Rozic believes that the New York State Assembly, often ridiculed for its dysfunction, can become a more effective place simply by having more women in office. Right now, the State Assembly is 75 percent male, while the State Senate is 82 percent male. “It goes beyond achieving fundamental fairness,” Rozic said. “When women are in power and in office, they have been proven to be more effective politicians than men. That’s just the facts.”

* * *

At 33, Brooklyn city councilman Carlos Menchaca is the oldest of the three young politicians. Yet the Texas native with the hip glasses and swoop of black hair has also broken ground with his election. When he beat his district’s incumbent last fall, he became New York City’s first Mexican-American elected official.

Raised by a single mother who had immigrated from Mexico, Menchaca grew up in El Paso, with a family living on both sides of the US-Mexico border. In El Paso, Menchaca saw firsthand the harsh conditions that many Mexican immigrants face, but he knew that just on the other side of the border, people were burning tires for heat. “I just couldn’t understand why this metropolitan area wasn’t a single city, why we were treated so differently than people just a few miles away from us,” he told me in his City Council office in downtown Manhattan.

After receiving a scholarship from the University of San Francisco to study physics, Menchaca quickly found himself involved in campus politics, becoming the Jesuit university’s first openly gay student body president. He then moved to New York City as a fellow at CORO, an organization that trains young people in political leadership, where he immersed himself in local politics.

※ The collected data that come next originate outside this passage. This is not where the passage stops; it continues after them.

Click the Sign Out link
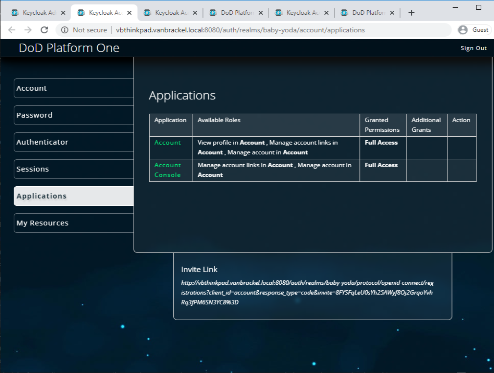The image size is (494, 373). (x=473, y=48)
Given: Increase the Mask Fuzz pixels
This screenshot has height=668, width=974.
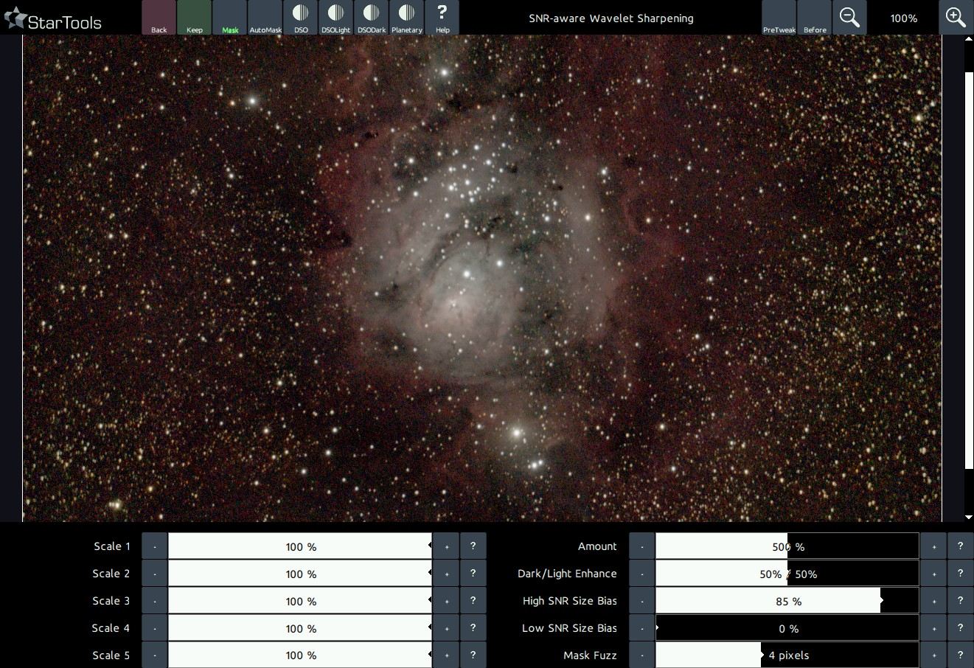Looking at the screenshot, I should (x=933, y=655).
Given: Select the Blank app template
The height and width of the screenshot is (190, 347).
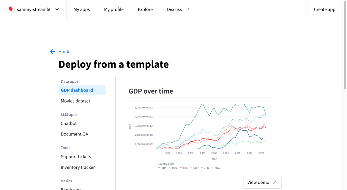Looking at the screenshot, I should point(70,189).
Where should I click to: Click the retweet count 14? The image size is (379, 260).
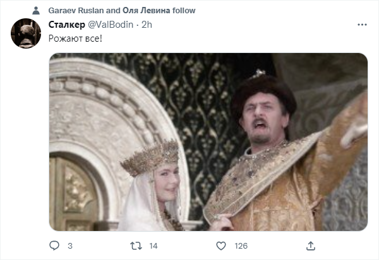coord(153,245)
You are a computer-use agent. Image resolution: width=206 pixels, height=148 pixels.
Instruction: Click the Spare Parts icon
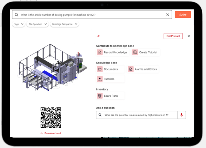100,96
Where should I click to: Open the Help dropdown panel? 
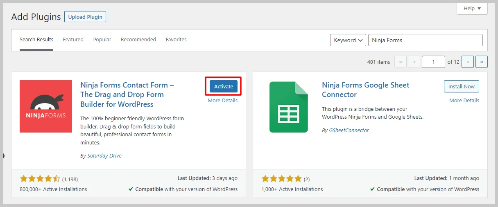coord(472,9)
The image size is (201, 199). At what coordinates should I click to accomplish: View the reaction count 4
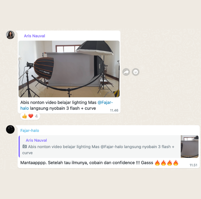pyautogui.click(x=36, y=116)
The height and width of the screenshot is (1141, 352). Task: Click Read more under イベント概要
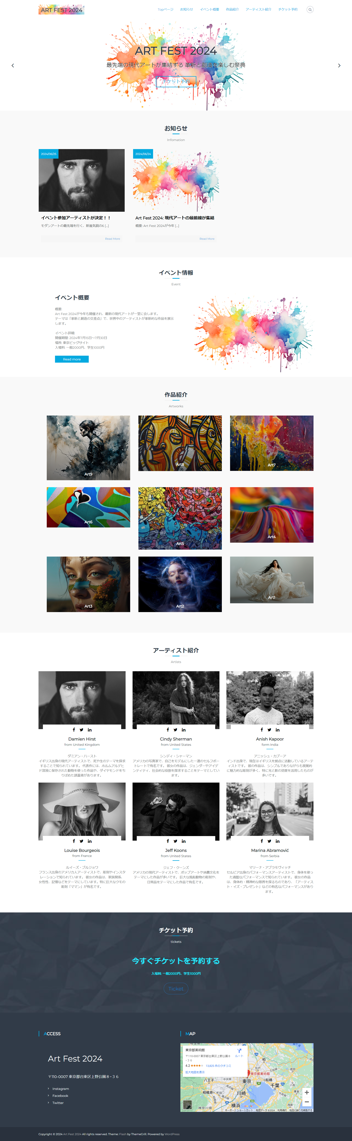click(72, 359)
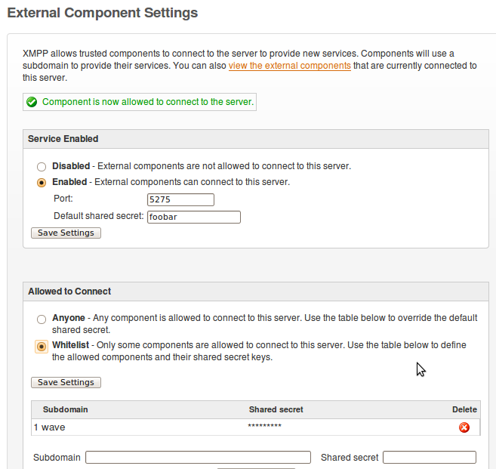Save Settings in Allowed to Connect section
Viewport: 496px width, 469px height.
[66, 382]
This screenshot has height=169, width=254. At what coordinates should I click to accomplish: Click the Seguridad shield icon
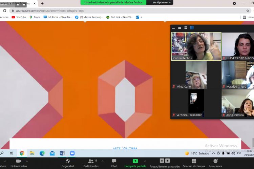coord(68,161)
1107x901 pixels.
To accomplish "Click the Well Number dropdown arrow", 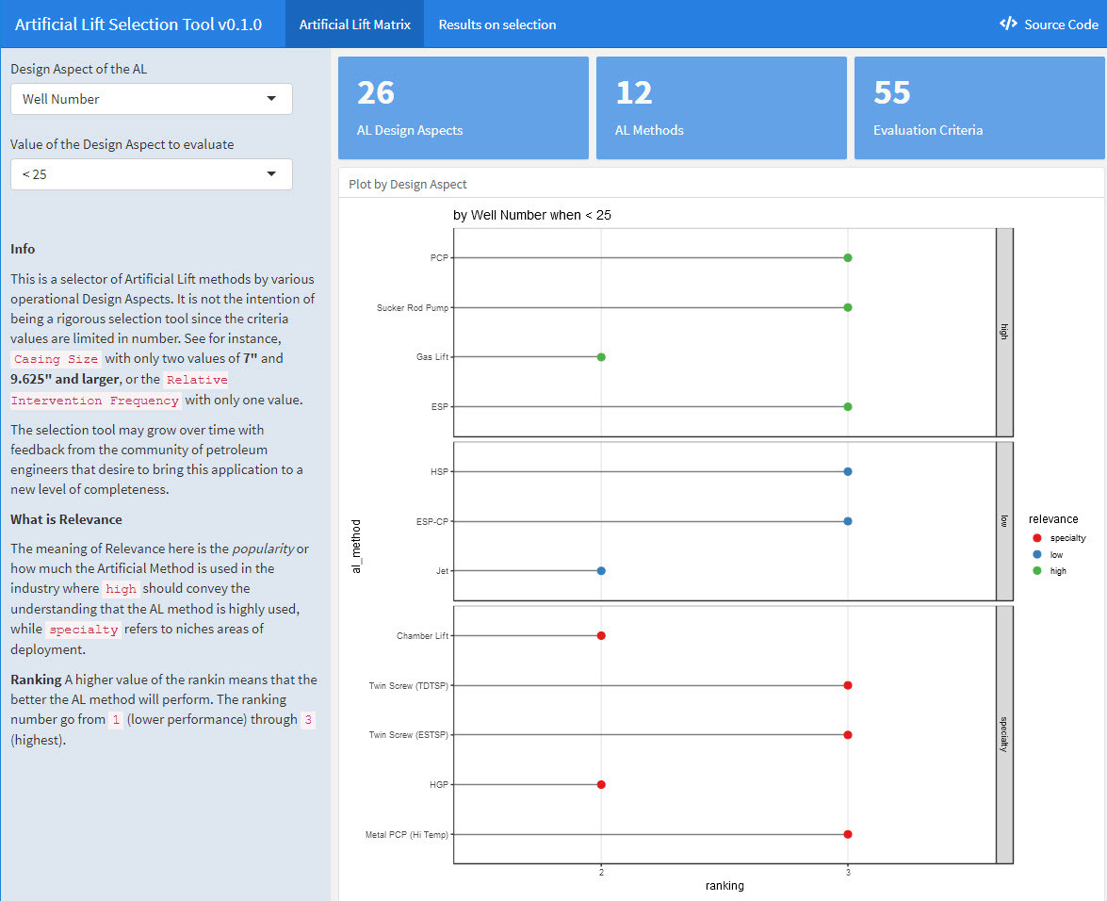I will 271,99.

“I immediately noticed an energy that is only in New York City,” he said of his arrival in the city in 2004. “It’s where survival meets inspiration.”

Menchaca soon found himself working as the capital budget director for Marty Markowitz, then Brooklyn borough president. “That job got me into disadvantaged places like East New York,” he recalled, “where the amount of need is just tremendous. But the community was able and willing to organize itself, it just needed somebody to be their technical assistant, to be their heartfelt public servant.”

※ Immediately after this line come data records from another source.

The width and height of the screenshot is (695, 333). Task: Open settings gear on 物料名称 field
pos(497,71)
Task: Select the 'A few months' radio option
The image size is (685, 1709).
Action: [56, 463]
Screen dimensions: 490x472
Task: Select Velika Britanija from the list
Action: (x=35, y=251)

Working in Brooklyn, Menchaca saw the power of community organizations with active, engaged memberships, like Make The Road New York. Make the Road started out in the late 1990s as a small neighborhood-based group, but as it has grown into a grassroots powerhouse, it has joined the web of organizations that are challenging the primacy of Democratic clubhouses. Menchaca was supported by Make The Road’s political action committee.

Carlos Menchaca

“It’s about organizing now. There’s nothing wrong with political clubs, but if they’re ignoring the real needs of the community, then that’s when young people have been going out in the streets,” Public Advocate Letitia James told The Nation.

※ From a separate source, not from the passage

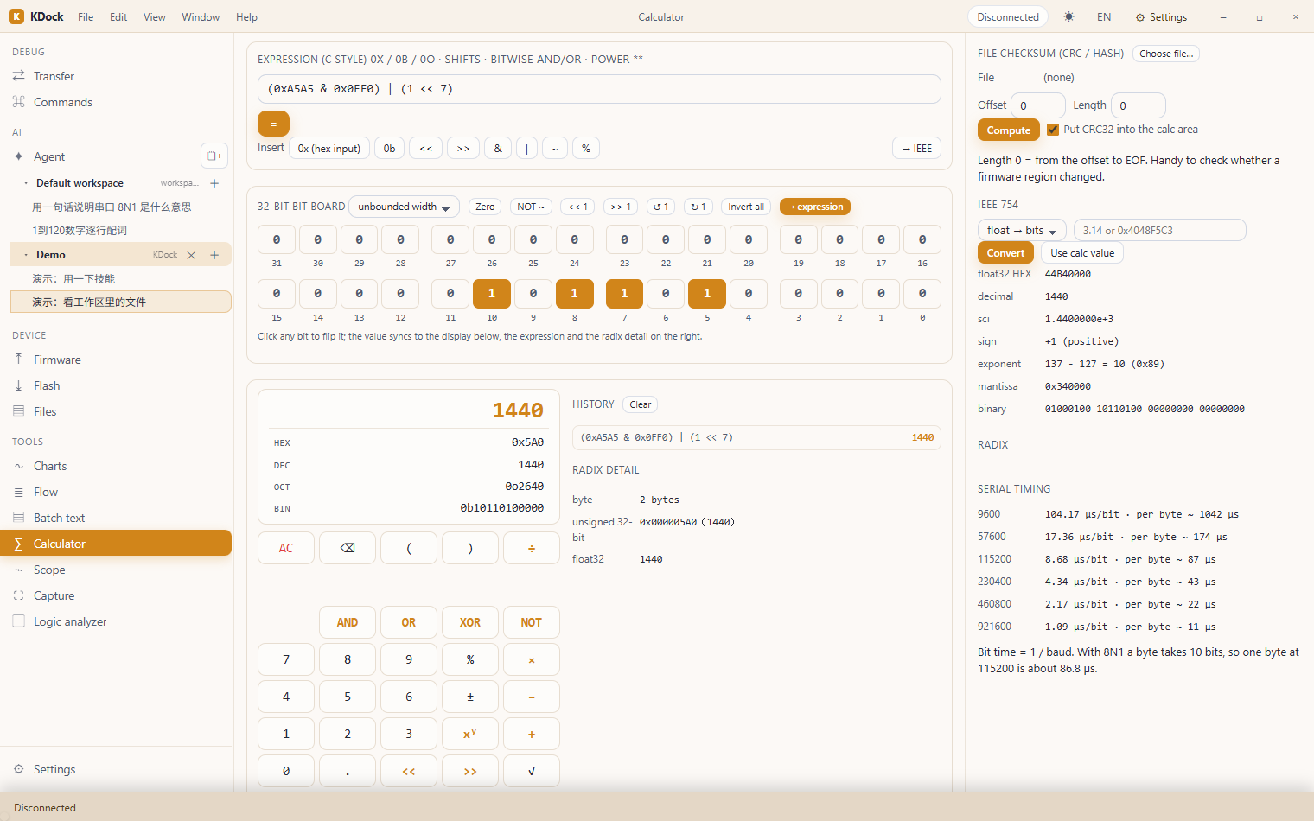Click the new agent chat icon

214,156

What finally drove Menchaca to run for office was Superstorm Sandy in October 2012. After Sandy devastated his Red Hook neighborhood, he expected an aggressive response from local officials. Instead, he said, they were barely visible. “It broke my heart,” Menchaca recalled. “So I began organizing with other members of the community, and with the election on the horizon, I consulted with my partner and decided to run.”

Menchaca saw that the community wanted change, and that he could be the one to articulate what their needs were. “I wasn’t a sponsored machine hack. They recognized that.”

Menchaca also discovered that he was a formidable fundraiser. By bridging the gap between the political elite (who have the money) and the people in the community (who have the votes) Menchaca rallied the large Mexican community in Red Hook.

Menchaca, like Torres, has been given a significant amount of responsibility in the city council. As chairman of the Committee of Immigration Affairs, Menchaca successfully pushed for municipal identification cards to help immigrants, homeless LGBT youth and other disenfranchised New Yorkers open bank accounts and access services. And as a member of the Progressive Caucus, he has helped pass paid sick leave legislation and a spate of other forward-looking measures. He also wants to keep the city focused on preparing for the next big hurricane.

“We need to be ready for when the lights go out, and when they stay out for a substantial amount of time,” he told me.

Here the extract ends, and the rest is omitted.